As with many outside the industry, Schlossberg and the members of the coalition were not previously well-versed in the data center industry until facilities and the accompanying infrastructure started showing up on their doorsteps.
“We all live our lives in ignorant bliss. That was a big eye-opener and learning curve; I had to learn about megawatts and the load that could be handled at a substation, and transmission lines. It was surprising that we had not been having these discussions earlier. ”
The area in question along Pageland and close to Manassas Battlefield is called the Rural Crescent because it's designed as a rural barrier to prevent sprawling, uncontrolled development. The area has fought off several proposed developments over the years, most notably a major mall and a proposed Disneyland resort in the 1990s.
Referring to that battle. Schlossberg warned QTS: “You think Disney had it hard? Just wait.”
The Coalition first heard about the Gateway project when Dominion Energy alluded to it during a public meeting about another project outside the existing overlay zone.
The Coalition says the Council is now pro-development, and has lost interest in protecting PWC’s rural areas.
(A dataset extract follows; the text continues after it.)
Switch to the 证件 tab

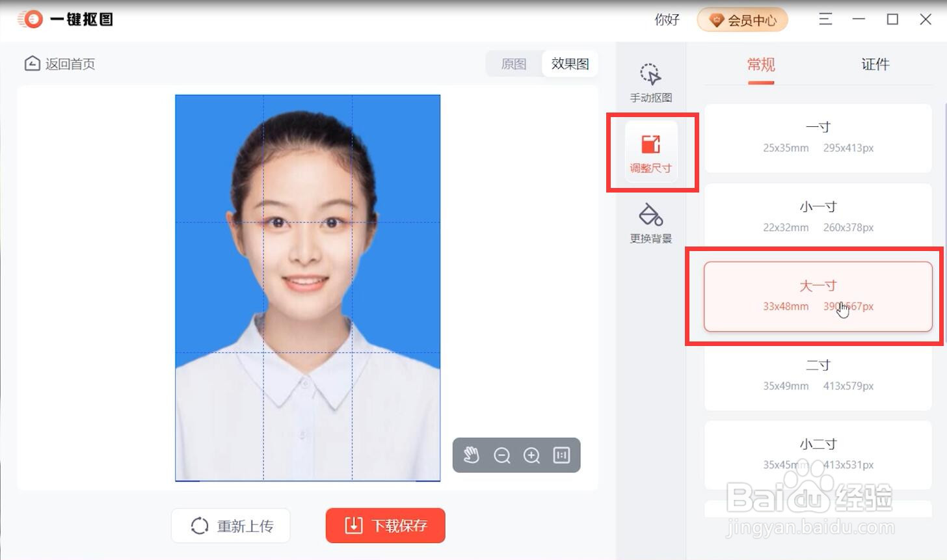(x=875, y=65)
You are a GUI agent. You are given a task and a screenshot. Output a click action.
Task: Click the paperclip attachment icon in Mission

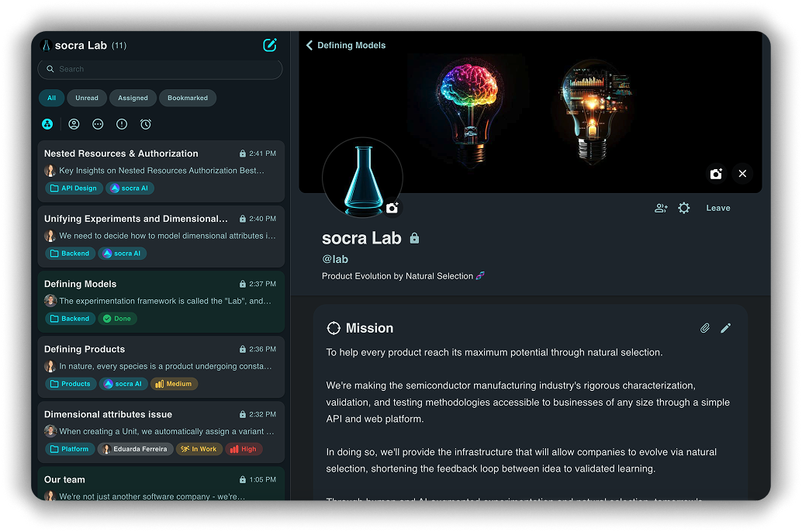click(x=705, y=328)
PWC Council officials declined to speak to DCD for this piece.
Schlossberg says today the PW Gateway project is being led by several local landowners that have long had hopes of developing their plots – including some who previously opposed the likes of Disney – and have simply pivoted from residential or commercial towards data centers as the opportunity arose.
“They've abandoned the higher density development into the Rural Crescent and they've gone right for data center development,” says Schlossberg.
One who switched sides is County Supervisor Pete Candland, who opposed the proposals at first, but eventually joined the PW Gateway group. His home is in the development area and Candland says he has no choice but to sell, or see his home surrounded by data centers.
He is now excluded from participating in Board of County Supervisors discussions or votes on the proposal. Some locals called him to resign.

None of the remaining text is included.